● WHAT YOU HAVE TO DO
Continue the passage on Atlantic hurricane tracks and storm activity, picking up after its final line.

● EXTRACT PROVIDED
To illustrate this, let’s look at the tracks of all storms that formed in May and June – the early part of the season.
mayjune <<- subset(tr, month >= 5 & month <= 6)
plotAllTracks(mayjune,'All May and June Storms')
Now contrast that with storms that form in September:
sep <<- subset(tr, month==9)
plotAllTracks(sep,'All September Storms')
You can see that the early season storms form close in to the United States. And that the late season storms form all over the place, from the far eastern Atlantic to the western Caribbean.
A current topic of discussion about hurricanes is whether or not hurricane activity is affected by the increasing global temperatures of the earth. One theory is that a warmer planet will produce warmer oceans, which will produce more hurricanes, or at least hurricanes that are more intense than before.
The classic graph of global temperature change since the 1800’s looks like this:
Ref: https://www2.ucar.edu/sites/default/files/news/2014/201301-201312.png
This graph shows the change in the globally averaged surface temperature had a minimum temperature around 1920, followed by a warming trend that continued until about 1940. Then temperatures were fairly steady until 1970, following by a steady rise till about 2010, and a plateau since then.
Alternate theory suggests that sea surface temperature has never been a limiting factor for hurricanes. The Atlantic is always warm enough every year to support lots of hurricanes. But some years are very active and others are very quiet. Other meteorological factors, such as the amount of wind shear over the Atlantic, or the prevalence or absence of initial disturbances, controls the storm activity.
We can start looking at this question first by looking at the history of storm activity from 1851 to 2013. The next figure shows the frequency of occurrence of wind speeds on an annual basis, colored by storm category.# plotyearHist -- plot histogram of storm frequency since 1850
# input: dataframe of all tracks
# output: plot of storm frequency.
#
plotyearHist <- function(df) {
# get just the date and category for each record
f <<- subset(df, select=c(dtg,Cat))
f <<- na.omit(f) # filter out any data where the category is NA
# prepare a vector of Date types -- which is required by ggplot.
# binwidth = 365 means sum over a whole year.
#
dates <<- as.Date(f$dtg)
ggplot(f ) + geom_histogram(aes(x = dates, fill=Cat), binwidth=365) +
scale_x_date(breaks = '20 years', labels = date_format("%Y") ,
limits = as.Date(c('1849-01-01','2014-01-01'))) +
labs(x='Year', y='Frequency',
title='Atlantic Storm Activity - Annual Since 1850 ')

● DATA BLOCK
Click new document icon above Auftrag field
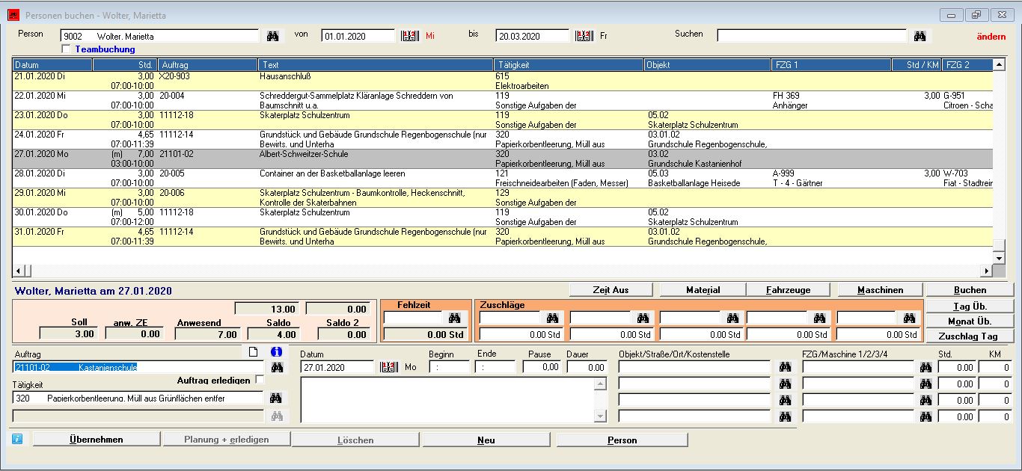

● RESPONSE TO THE TASK
}
plotyearHist(tr) # plot the time series histogram
There is a lot of interesting information here. The variance from year to year seems rather high: active years are often followed by quiet years. This inter-annual variability has been ascribed to the effects of El Nino. El Nino is a phenomenon in which the ocean currents change direction over the eastern Pacific Ocean once every couple years. That change in ocean current changes ocean temperature, which changes the weather conditions over the ocean, which in turn increases the wind shear over the tropical Atlantic. Wind shear in turn tends to inhibit storm formation and disrupt storm intensification, as it disrupts the integrity of the warm column of air that is needed for tropical cyclonic storm formation.
Most startling about this graph is the clear upward trend in recorded activity since 1850. I emphasize that this data represents the observed and recorded storms. The number of storms observed increased dramatically beginning in 1968, which is when the National Hurricane Center had regular weather satellite imagery available to find storms at sea, especially when the storms were forming. Hence you see that by 1970 the number of tropical depression wind observations increased dramatically. This increase is attributed to better observational capabilities, not a real increase associated with the storm activity. There seems to be an increase in storm activity from 2000 and on, compared to earlier decades. But much of that increase seems to be associated with tropical depressions and tropical storms.
The storm track maps above are helpful when you want to look at just one storm, or a couple storms. For example, suppose you wanted to see the track for hurricane Sandy:
sandy <<- subset(tr, name=='SANDY' & year==2012)
plotAllTracks(sandy,'Superstorm Sandy')
This graph shows that Sandy formed in the Caribbean Sea, and moved northward, missing most of the United States. But finally, and – unlike most other storms that head out to sea – got pushed back to the mainland by a fair weather system over the Canadian Maritime provinces. Bad luck for New York and New Jersey!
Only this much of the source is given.